As already stated, the PHA is naturally delighted that the Supreme Court of British Columbia has now struck down, in its entirety, the City of Penticton’s illegal attempts to seize control, and withhold funds, from the lawful stewardship of the PHA.
We would like to take this opportunity to thank the general public and all those within the business community that have supported us throughout this long journey. Especially our legal advisors Pushor Mitchell and the team; Alfred Kempf, Brent Coyne, Ruth Antoski, Nicole Foster and others who recognized the significance and justness of the cause we have been fighting for. They have been immensely supportive.
For clarity: ‘Make no mistake that this is a ‘just decision’ that benefits everyone’.
From the very beginning of its tenure, as stewards of the 2%, the PHA has been subjected to a campaign of attrition that has served to obstruct, harass and hinder its efforts to create a vibrant and financially successful tourism sector. The City’s recent attempt to unjustly and recklessly wrest control of the 2% away from the good stewardship of the PHA has consistently flown in the face of public opinion and the will of the business community generally (as has been evidenced by the public outcry that has continued to find voice in the local and regional media). Their actions have been all the more reckless as they have jeopardized tourism marketing operations in Penticton, which whilst still in their infancy, the PHA has made an unparalleled success."

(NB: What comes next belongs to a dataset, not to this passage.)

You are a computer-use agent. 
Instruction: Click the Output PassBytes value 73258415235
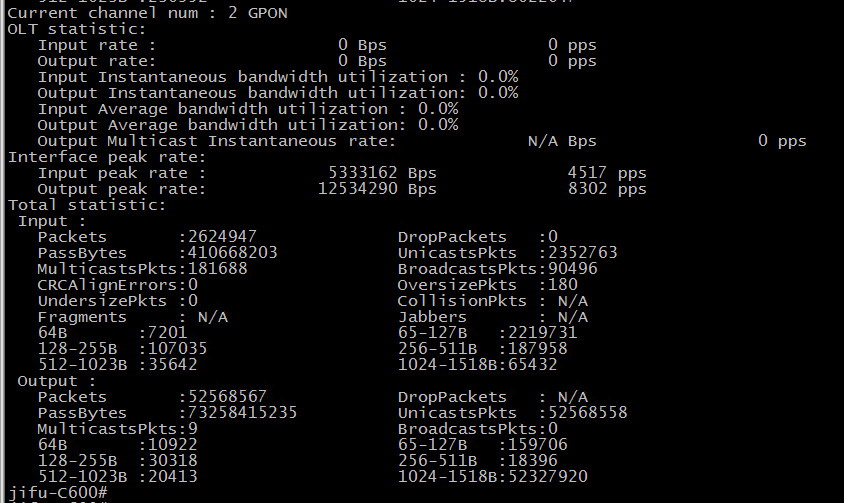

The statement goes on to say, "the City has argued that they were duty bound to protect taxpayers' money. However, their recent statement does not begin to address the financial consequences of their own actions: the significant amount of unnecessarily wasted taxpayers' dollars, considerable man hours or the millions in lost tourist revenue that could have been secured if the PHA had been able to continue its highly successful marketing operations unhindered during this wasted time period.
To be clear the accusations leveled at the PHA have been proven to be wanting or false. Additionally from the outset it is the PHA who has specifically wrested control of the 2% from the City due to the City's own lack of fiscal control and accountability, and the PHA who then went on to instigate and implement the appropriate checks and balances in order to ensure fiscal responsibiity and accountability, so that this valuable resource could benefit all of us. Not the other way around."
The statement concludes by saying, "What has been committed is either gross incompetence or worse gross misconduct, financial or otherwise, and it is now time for action. Not at some later date or through the electoral process....but today."
It then asks council these questions: "Who is specifically responsible for these ruinous actions? How and when will they be held accountable?"
Deputy Mayor Helena Konanz gave this response to the statement: "It sounds like they are very angry and I'm sure have a right to be, because they haven't been able to do their work in recent months.
From the information the province gave us regarding the hotel tax, we felt that it was our responsibility to do the checks and balances necessary to make sure the money was spent properly. Meaning we had to look at the budget, the expenses and just the paperwork we needed to look at. Obviously the judge thought otherwise."
We made a mistake, she added, we should not have brought this to court. We thought it was our responsibility, but it was not, according to the judge.
It is her hope the City can move forward in their relationship with the PHA.
According to Konanz, the City spent around $40,000 on legal fees.